Material
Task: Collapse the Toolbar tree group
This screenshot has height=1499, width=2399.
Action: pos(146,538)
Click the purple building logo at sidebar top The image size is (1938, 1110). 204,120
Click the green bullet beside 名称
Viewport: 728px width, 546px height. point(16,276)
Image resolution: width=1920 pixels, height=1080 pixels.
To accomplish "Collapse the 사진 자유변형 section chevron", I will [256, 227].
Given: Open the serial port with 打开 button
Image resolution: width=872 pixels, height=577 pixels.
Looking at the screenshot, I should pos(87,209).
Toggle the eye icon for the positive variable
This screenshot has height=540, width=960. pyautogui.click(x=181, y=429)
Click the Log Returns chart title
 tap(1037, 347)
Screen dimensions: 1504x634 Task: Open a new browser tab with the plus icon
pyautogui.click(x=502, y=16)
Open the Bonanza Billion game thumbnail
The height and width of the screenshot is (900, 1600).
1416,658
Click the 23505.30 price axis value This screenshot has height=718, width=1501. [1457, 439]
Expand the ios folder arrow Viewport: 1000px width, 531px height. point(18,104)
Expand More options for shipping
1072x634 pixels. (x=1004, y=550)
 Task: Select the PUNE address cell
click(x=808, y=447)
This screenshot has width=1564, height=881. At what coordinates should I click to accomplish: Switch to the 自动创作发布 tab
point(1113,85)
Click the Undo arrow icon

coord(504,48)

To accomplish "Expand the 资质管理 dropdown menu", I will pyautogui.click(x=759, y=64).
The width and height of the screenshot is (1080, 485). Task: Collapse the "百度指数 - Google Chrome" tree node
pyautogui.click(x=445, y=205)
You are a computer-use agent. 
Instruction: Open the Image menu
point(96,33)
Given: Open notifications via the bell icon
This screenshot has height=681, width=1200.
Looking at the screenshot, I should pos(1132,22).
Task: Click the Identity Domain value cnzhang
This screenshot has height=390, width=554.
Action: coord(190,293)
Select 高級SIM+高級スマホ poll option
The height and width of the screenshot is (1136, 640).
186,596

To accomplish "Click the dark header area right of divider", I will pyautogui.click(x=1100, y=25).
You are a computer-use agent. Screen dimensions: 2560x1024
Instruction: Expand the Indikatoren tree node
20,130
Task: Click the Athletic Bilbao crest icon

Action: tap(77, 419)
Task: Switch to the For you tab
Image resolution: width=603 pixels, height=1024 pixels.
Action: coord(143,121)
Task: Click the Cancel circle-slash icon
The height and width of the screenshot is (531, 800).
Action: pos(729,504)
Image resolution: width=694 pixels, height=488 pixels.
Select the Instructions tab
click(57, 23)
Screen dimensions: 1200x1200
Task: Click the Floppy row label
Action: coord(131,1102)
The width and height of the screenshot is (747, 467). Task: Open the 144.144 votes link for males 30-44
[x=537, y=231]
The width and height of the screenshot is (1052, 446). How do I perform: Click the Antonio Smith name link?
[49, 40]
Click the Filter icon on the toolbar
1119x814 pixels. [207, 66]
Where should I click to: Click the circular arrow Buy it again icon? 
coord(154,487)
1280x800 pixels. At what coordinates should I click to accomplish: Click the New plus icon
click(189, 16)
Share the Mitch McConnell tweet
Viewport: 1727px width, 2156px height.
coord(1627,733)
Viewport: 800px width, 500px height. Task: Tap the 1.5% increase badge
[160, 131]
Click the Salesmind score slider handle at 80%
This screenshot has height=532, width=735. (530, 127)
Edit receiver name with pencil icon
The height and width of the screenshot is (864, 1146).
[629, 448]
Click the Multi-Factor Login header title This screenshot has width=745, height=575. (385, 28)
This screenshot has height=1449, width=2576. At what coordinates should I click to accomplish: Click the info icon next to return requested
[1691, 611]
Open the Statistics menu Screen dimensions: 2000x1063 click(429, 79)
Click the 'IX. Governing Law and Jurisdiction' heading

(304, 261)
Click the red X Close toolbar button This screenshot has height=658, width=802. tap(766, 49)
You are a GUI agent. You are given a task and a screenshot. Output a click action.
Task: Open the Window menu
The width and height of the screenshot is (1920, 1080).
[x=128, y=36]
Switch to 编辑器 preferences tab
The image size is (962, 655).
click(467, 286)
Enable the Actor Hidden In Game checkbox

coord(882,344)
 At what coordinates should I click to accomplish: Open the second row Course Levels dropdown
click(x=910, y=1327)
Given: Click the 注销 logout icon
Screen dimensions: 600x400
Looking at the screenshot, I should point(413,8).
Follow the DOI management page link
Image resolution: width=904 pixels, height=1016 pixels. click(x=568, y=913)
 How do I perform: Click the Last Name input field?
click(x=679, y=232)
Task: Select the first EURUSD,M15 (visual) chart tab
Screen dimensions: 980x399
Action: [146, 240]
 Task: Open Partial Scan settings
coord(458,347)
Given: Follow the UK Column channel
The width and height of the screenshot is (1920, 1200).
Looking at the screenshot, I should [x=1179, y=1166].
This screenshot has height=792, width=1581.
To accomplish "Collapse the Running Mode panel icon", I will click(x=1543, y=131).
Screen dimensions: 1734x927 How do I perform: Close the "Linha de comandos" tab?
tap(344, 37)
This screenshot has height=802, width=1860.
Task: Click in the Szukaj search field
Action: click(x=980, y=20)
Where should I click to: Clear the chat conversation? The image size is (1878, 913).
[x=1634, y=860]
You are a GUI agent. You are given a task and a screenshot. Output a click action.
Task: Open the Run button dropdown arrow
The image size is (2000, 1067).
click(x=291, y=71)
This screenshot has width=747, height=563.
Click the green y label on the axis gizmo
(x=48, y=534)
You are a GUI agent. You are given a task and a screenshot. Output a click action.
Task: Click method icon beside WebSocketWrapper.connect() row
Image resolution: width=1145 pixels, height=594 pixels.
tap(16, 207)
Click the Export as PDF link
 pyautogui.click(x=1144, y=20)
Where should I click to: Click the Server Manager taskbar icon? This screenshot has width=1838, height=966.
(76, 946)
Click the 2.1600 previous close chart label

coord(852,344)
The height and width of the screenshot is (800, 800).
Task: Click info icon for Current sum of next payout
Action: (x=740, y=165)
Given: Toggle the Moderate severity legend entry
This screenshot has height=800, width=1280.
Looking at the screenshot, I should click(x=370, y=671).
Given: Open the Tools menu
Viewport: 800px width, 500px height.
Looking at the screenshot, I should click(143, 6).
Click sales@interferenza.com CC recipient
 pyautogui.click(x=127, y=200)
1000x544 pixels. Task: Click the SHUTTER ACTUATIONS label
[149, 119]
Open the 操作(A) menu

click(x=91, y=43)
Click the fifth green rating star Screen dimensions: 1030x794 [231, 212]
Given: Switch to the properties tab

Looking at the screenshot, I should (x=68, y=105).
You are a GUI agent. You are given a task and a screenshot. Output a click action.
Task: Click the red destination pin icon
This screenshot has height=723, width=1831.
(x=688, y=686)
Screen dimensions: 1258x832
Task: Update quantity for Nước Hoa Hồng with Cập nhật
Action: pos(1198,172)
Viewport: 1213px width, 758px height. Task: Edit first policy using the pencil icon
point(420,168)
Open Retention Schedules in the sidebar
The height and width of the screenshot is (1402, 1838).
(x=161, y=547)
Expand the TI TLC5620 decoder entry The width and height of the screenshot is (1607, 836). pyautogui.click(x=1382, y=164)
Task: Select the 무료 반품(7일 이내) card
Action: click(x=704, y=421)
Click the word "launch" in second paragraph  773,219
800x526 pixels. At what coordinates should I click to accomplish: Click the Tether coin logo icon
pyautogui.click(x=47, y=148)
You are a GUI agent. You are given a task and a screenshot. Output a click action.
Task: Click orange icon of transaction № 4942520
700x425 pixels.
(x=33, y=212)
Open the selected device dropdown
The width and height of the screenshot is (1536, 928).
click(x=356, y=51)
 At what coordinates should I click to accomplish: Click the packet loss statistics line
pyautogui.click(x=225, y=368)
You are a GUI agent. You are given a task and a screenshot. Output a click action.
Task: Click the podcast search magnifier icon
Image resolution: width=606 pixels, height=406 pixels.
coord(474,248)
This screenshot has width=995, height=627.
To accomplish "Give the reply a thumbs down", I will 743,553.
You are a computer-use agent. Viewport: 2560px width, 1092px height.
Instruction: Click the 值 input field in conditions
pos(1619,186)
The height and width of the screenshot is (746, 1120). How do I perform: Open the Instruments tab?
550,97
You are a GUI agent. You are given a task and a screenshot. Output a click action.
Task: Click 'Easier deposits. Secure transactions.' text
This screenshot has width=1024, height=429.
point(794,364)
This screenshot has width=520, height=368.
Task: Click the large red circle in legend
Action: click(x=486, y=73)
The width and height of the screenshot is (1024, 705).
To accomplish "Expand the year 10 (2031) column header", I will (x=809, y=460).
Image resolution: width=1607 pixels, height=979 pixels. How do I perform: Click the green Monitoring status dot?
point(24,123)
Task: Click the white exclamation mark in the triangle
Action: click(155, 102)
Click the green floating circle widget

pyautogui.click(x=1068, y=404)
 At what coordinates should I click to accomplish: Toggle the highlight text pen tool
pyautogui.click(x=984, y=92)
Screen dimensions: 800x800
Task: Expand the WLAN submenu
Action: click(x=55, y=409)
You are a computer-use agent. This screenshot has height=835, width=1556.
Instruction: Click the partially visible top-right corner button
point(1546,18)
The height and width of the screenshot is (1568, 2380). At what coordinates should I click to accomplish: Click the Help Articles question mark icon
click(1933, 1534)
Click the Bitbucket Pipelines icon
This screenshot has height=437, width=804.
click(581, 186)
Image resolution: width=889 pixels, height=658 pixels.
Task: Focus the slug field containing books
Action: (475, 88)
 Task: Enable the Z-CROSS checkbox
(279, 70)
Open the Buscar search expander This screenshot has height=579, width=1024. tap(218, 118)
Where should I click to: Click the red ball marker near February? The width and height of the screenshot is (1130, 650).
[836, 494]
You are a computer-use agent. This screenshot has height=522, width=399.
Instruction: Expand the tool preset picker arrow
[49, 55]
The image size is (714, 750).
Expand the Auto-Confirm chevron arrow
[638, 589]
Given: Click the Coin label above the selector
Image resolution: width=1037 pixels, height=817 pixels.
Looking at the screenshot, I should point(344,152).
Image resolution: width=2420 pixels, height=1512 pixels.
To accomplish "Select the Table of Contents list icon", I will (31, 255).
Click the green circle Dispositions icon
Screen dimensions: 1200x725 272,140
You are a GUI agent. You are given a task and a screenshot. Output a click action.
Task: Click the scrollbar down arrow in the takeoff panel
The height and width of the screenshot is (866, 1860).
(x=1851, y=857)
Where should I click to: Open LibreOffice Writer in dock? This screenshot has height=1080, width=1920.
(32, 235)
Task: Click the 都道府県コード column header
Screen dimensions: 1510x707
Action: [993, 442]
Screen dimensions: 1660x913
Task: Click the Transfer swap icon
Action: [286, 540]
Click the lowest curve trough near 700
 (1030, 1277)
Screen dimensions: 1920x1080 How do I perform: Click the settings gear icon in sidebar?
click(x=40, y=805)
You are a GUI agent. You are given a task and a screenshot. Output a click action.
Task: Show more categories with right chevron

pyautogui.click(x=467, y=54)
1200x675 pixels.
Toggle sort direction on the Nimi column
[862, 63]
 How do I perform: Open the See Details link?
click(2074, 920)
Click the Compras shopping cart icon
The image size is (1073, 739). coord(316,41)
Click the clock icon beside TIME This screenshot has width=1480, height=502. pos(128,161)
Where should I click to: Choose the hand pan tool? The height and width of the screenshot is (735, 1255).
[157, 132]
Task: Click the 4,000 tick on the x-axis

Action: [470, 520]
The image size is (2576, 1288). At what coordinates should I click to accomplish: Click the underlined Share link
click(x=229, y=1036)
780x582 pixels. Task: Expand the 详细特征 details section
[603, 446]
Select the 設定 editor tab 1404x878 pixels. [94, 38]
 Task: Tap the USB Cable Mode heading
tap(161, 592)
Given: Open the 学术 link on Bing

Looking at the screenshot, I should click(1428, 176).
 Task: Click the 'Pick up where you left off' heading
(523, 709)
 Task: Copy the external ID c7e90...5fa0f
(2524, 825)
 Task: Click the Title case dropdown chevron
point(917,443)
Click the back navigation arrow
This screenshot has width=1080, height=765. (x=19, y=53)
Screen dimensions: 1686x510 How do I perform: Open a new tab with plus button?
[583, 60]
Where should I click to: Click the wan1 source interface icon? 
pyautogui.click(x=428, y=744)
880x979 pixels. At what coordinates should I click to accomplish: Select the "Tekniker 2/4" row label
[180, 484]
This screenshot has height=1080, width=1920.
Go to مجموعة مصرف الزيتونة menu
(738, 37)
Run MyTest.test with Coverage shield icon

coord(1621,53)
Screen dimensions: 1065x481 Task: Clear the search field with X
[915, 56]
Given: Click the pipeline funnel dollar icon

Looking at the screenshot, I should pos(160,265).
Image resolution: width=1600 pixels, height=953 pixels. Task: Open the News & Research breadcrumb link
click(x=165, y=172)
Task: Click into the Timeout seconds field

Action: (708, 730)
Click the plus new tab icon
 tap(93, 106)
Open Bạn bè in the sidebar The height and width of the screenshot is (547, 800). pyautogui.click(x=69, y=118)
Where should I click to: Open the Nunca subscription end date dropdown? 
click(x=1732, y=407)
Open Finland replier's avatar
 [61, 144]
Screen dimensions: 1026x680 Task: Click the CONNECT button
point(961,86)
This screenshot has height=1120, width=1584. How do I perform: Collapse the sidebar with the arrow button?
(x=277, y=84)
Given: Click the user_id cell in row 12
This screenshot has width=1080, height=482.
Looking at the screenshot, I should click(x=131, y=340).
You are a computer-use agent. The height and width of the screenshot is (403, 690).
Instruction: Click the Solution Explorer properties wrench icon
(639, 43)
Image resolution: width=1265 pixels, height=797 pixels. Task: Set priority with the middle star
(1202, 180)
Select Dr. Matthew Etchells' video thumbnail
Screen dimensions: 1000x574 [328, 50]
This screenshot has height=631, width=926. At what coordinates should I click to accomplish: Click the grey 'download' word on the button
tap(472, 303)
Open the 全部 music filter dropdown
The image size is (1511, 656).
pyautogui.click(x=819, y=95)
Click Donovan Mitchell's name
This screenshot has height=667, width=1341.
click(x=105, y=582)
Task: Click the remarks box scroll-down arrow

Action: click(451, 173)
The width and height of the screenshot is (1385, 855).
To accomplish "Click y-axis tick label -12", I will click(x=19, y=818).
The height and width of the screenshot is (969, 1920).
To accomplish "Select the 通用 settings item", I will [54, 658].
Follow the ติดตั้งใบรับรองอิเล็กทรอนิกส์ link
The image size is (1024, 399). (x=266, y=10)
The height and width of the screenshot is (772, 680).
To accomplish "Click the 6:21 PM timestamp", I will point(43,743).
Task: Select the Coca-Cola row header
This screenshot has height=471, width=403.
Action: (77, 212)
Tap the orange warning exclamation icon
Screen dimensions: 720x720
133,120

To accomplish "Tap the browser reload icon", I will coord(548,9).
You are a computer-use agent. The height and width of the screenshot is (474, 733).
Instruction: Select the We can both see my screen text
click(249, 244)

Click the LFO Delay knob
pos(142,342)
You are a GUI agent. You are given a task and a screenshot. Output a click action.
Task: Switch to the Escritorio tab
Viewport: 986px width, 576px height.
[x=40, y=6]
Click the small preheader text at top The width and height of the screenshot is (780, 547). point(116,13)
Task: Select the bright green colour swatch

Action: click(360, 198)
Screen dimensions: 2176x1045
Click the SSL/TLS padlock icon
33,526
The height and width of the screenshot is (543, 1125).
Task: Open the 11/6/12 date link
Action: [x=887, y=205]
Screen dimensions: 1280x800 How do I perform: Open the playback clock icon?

Directive
Reproduce the listing lines from the one containing "1280x800 pixels. At" through the one containing "Click the red X", substituting "slider thumb" for "slider handle" and leaving everything else unchanged.

Exercise response
1280x800 pixels. At what coordinates should I click to accomplish: Click the New plus icon
click(189, 16)
Share the Mitch McConnell tweet
Viewport: 1727px width, 2156px height.
coord(1627,733)
Viewport: 800px width, 500px height. Task: Tap the 1.5% increase badge
[160, 131]
Click the Salesmind score slider thumb at 80%
This screenshot has height=532, width=735. (530, 127)
Edit receiver name with pencil icon
The height and width of the screenshot is (864, 1146).
[629, 448]
Click the Multi-Factor Login header title This screenshot has width=745, height=575. (385, 28)
This screenshot has height=1449, width=2576. At what coordinates should I click to accomplish: Click the info icon next to return requested
[1691, 611]
Open the Statistics menu Screen dimensions: 2000x1063 click(429, 79)
Click the 'IX. Governing Law and Jurisdiction' heading

(304, 261)
Click the red X Close toolbar button This screenshot has height=658, width=802. tap(766, 49)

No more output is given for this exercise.